WHAT THIS TASK INVOLVES:
Answer these questions from the text on Catholic business ethics below:
1. Whose employees does the Church consider an employer's indirect employees?
2. Where the right to conscientious objection is not recognized, what must health care workers still do?
3. In what subject is Dr. Andrew Abela an associate professor, and at which university?

TEXT PROVIDED:
******

Is it morally acceptable to offer health care benefits that cover abortion or birth control to employees?

The answer to this question is similar to the preceding one: Offering health care benefits that cover abortion or birth control to employees is at best material cooperation in evil, and since in the case of abortion and (often) birth control this involves an offense against life, then it is not permissible.

Should health care workers refuse to participate in actions that are harmful to innocent life?

Health care workers should exercise their right to conscientious objection when asked to participate in any attack on innocent human life (i.e., abortion or euthanasia). Where this right is not recognized, health care workers must still refuse to participate in such attacks, even at the cost of their own career because — as just noted — even material cooperation in attacks on innocent life is forbidden.

“In the moral domain, [the International Congress of Catholic Pharmacists] is invited to address the issue of conscientious objection, which is a right your profession must recognize, permitting you not to collaborate either directly or indirectly by supplying products for the purpose of decisions that are clearly immoral.”— Pope Benedict XVI, Address to the ICCP, Oct. 29, 2007.

“The passing of unjust laws often raises difficult problems of conscience for morally upright people with regard to the issue of cooperation since they have a right to demand not to be forced to take part in morally evil actions. Sometimes the choices which have to be made are difficult; they may require the sacrifice of prestigious professional positions or the relinquishing of reasonable hopes of career advancement.”— Pope John Paul II, Evangelium Vitae, #74.

What obligations do we have to ensure the health and safety of our employees beyond the legal requirements, especially in countries with less stringent legislation?

Respect for human life requires employers to take every precaution to protect the lives and health of their employees. The Church notes the importance of protecting workers’ moral as well as physical health. Employers also have a responsibility for the safety of the employees of their outsource partners, whom the Church considers their indirect employees.

“Among these rights [of employees] there should never be overlooked the right to a working environment and to manufacturing processes which are not harmful to the workers’ physical health or to their moral integrity.”— John Paul II, Laborem Exercens, #19.

“The conditions in which a man works … must not be such as to weaken his physical or moral fiber, or militate against the proper development of adolescents to manhood.” — Pope John XXIII, Pacem in Terris, #19.

“The responsibility of the indirect employer differs from that of the direct employer … but it remains a true responsibility: The indirect employer substantially determines one or other facet of the labor relationship, thus conditioning the conduct of the direct employer when the latter determines in concrete terms the actual work contract and labor relations. — Laborem Exercens, #17.

Dr. Andrew Abela is an associate professor of marketing at the Catholic University of America, where he is chair-elect of the Department of Business and Economics. He lives in Great Falls, Va., with his wife Kathleen and their six children.

******

DATASET CONTENT:
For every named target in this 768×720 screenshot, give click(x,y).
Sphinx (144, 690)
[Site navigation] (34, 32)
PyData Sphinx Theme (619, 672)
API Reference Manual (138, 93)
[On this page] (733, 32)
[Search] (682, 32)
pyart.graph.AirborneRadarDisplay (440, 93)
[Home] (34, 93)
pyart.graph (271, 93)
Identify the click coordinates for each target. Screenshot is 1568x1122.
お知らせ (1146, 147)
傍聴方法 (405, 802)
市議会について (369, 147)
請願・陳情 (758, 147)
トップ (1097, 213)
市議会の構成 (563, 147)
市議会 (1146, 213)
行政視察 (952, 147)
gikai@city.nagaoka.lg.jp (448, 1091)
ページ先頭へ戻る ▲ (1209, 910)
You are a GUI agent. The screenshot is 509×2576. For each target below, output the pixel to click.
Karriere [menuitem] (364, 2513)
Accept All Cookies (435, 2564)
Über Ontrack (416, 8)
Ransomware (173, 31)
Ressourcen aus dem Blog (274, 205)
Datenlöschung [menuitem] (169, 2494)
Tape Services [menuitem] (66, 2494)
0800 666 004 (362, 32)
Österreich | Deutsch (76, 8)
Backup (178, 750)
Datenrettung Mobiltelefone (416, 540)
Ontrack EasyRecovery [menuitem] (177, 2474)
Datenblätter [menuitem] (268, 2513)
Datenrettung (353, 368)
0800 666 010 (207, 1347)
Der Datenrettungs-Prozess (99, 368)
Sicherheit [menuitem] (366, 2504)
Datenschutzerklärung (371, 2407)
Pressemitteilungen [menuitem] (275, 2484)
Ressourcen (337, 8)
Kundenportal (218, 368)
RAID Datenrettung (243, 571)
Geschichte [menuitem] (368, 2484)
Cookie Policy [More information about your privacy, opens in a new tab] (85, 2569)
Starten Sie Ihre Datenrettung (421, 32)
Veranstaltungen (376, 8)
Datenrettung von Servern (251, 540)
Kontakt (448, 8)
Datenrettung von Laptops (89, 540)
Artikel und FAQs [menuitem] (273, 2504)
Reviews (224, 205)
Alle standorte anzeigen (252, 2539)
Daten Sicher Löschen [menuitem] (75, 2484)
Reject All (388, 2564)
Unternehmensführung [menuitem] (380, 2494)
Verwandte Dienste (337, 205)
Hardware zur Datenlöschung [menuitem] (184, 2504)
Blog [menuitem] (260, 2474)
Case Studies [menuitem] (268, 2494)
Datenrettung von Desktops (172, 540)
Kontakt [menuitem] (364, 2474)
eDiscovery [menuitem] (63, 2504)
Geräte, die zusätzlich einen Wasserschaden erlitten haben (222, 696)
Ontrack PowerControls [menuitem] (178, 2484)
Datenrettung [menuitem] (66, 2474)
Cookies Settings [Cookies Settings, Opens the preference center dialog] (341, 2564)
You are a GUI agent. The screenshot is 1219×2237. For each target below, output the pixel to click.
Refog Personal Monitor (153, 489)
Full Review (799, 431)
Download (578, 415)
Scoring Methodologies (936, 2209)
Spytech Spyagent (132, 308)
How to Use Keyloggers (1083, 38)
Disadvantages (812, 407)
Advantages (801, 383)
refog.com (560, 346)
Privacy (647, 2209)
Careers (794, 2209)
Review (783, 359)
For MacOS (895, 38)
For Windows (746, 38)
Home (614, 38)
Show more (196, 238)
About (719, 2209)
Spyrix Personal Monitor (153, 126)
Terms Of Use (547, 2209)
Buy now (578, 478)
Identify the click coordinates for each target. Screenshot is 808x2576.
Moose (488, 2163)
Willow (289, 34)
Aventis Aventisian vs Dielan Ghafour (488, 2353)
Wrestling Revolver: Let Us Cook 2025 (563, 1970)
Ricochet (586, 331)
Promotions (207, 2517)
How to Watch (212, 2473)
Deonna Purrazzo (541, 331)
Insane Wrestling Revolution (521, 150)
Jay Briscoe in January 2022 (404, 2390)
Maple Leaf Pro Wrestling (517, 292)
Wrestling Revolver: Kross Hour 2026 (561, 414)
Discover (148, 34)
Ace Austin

******

SOLUTION TO THIS TASK:
1. The employees of the employer's outsource partners.
2. They must still refuse to participate in attacks on innocent human life, even at the cost of their own career.
3. Marketing, at the Catholic University of America.